AIM OF THE TASK => Please output the records below word for word and omit the pictures.

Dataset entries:
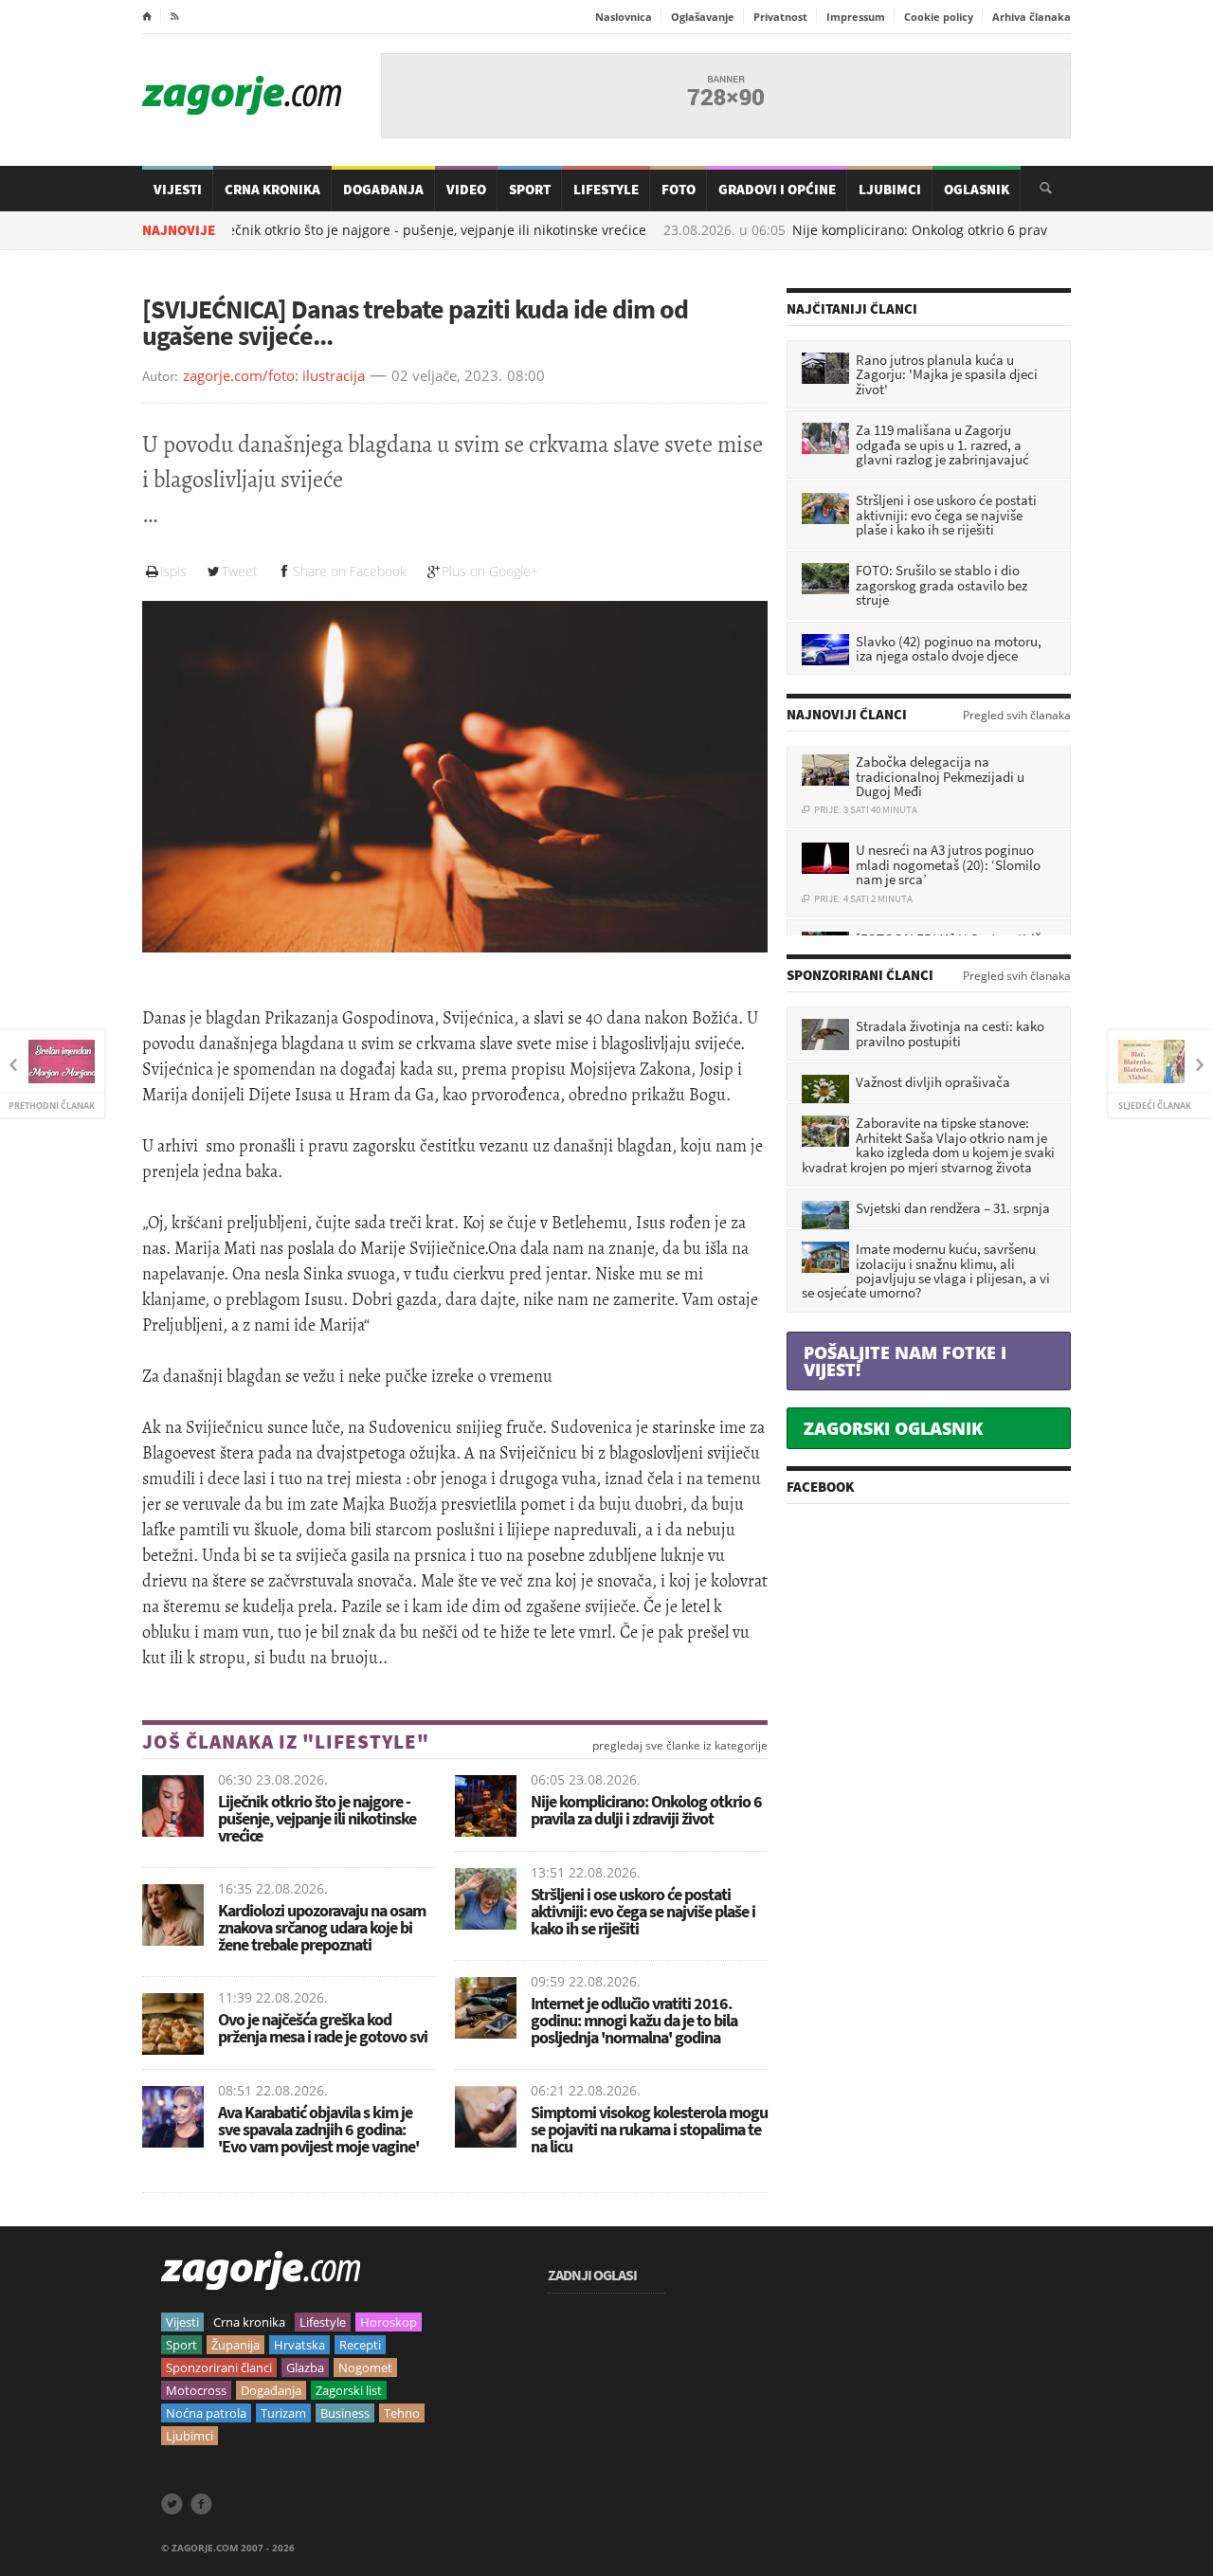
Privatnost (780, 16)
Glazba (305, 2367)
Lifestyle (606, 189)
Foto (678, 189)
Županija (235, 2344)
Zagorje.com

SOLUTION TO THIS EXERCISE =>
Privatnost (780, 16)
Glazba (305, 2367)
Lifestyle (606, 189)
Foto (678, 189)
Županija (235, 2344)
Zagorje.com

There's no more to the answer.